Da un lato, la più grande università tecnologica al mondo, il luogo dove erano nati e avevano operato i primi hacker, che ospitava regolarmente Aaron e la sua famiglia, aveva chiaramente deciso di non entrare nella vicenda dopo l’arresto del giovane, ma di mantenere un atteggiamento neutrale, cautamente lontano dall’opinione pubblica, considerando quella vicenda come una controversia legale in cui non voleva essere parte in causa. E ciò, nonostante quello specifico fatto – il download dalla rete del campus di milioni di documenti – ponesse evidentemente problemi tecnologici, sociali e giuridici, che erano chiaramente nel dominio di quella che si presentava al mondo come l’università degli hacker, all’avanguardia per idee di libertà e di apertura.
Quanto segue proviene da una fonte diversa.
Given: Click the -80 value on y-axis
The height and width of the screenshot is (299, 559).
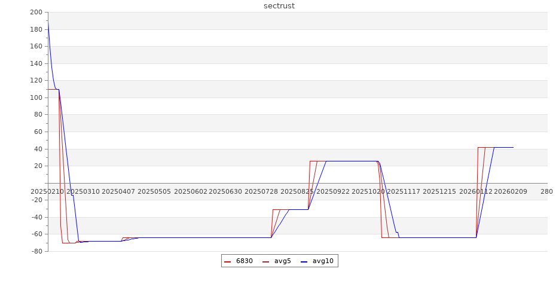Looking at the screenshot, I should click(x=36, y=251).
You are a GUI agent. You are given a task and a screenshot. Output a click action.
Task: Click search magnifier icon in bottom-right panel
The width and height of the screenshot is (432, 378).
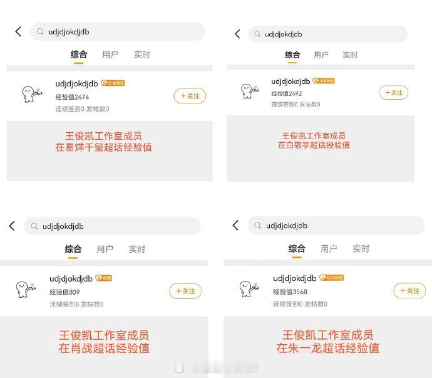(x=257, y=226)
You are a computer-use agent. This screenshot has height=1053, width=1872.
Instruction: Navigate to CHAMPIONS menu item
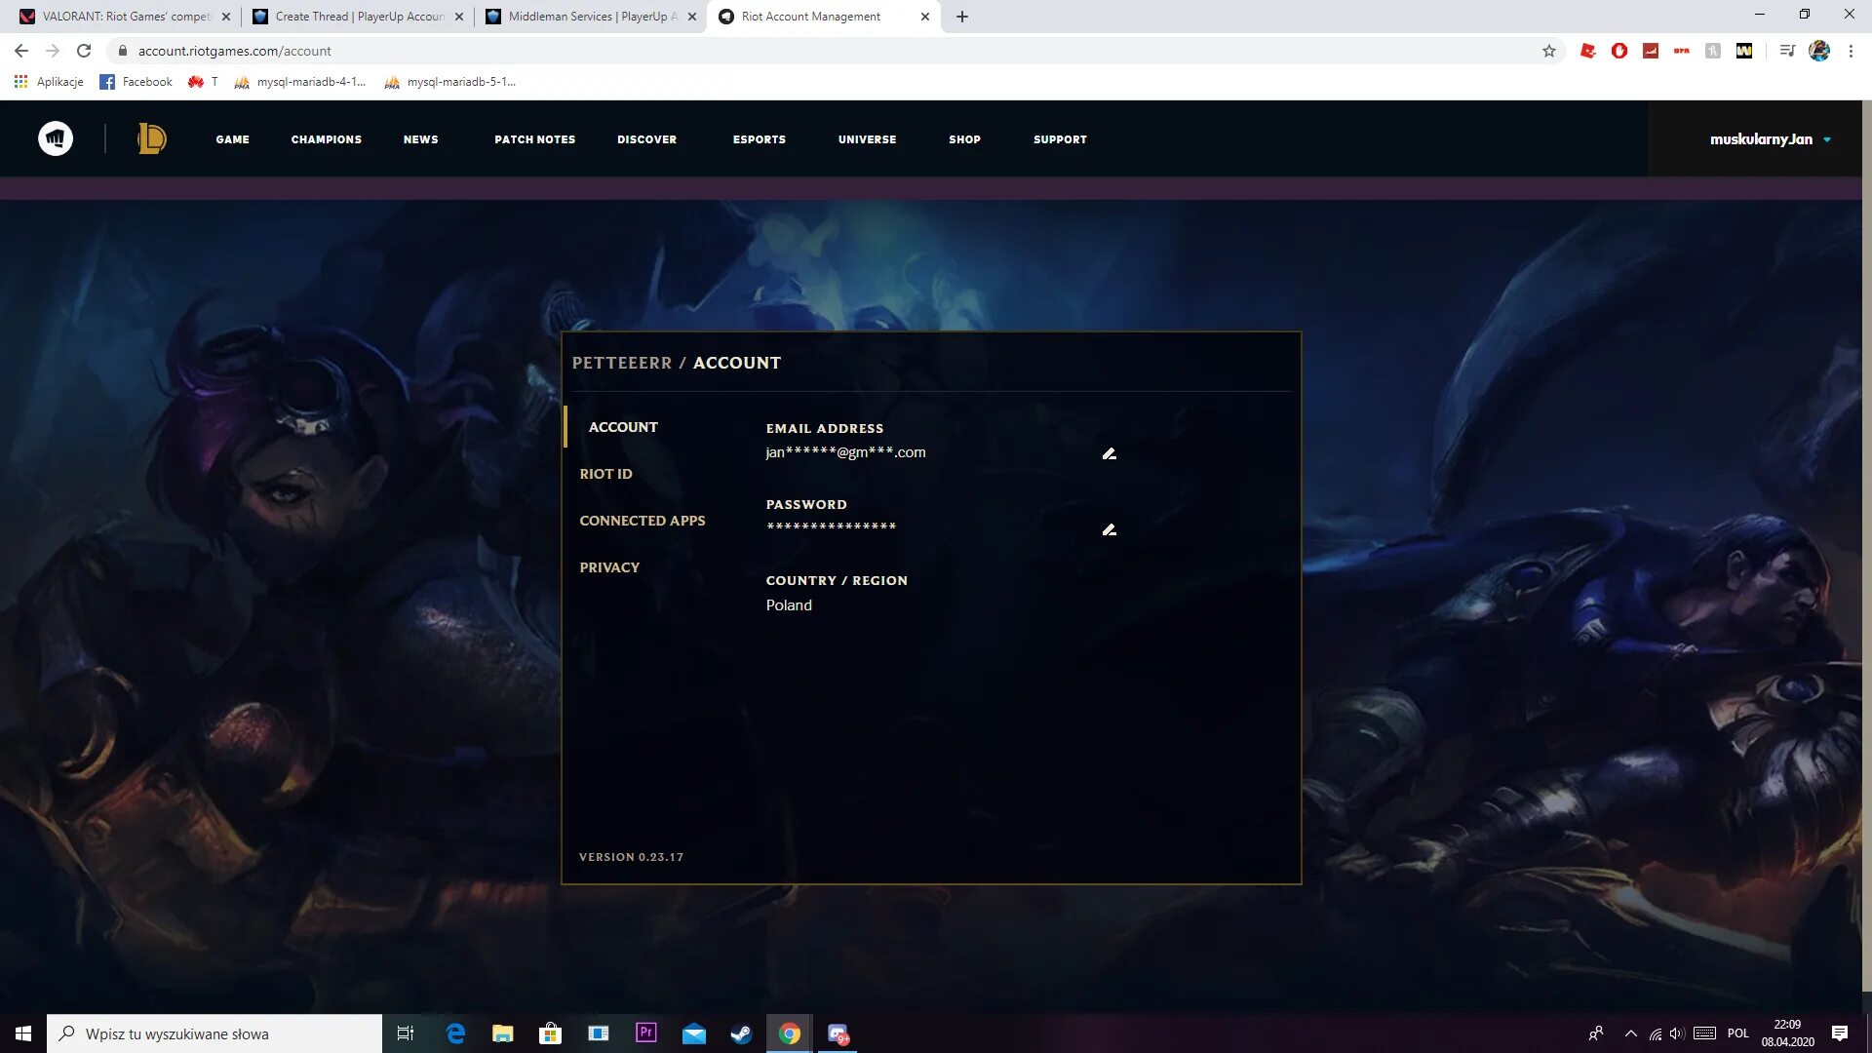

Questo portò, inevitabilmente, alla diffusione di una percepita mancanza di attenzione dell’intera comunità del MIT nei confronti di un caso che evidenziava, sin dai primi momenti, un conflitto tra etica hacker, ideali open access, leggi discutibili e procedimenti giudiziari aggressivi. E quel caso era nato, e si stava sviluppando, proprio dentro quell’università.

Inutile ricordare, pertanto, come commentatori, giuristi, tecnici, attivisti e l’intero mondo tecnologico si aspettassero, dal MIT, un intervento di ben altro tenore e autorevolezza.

Che, però, non ci fu mai. E Aaron fu lasciato, anche in questo caso, solo, nel momento in cui stavano per iniziare ben due importanti procedimenti penali, uno statale e uno federale.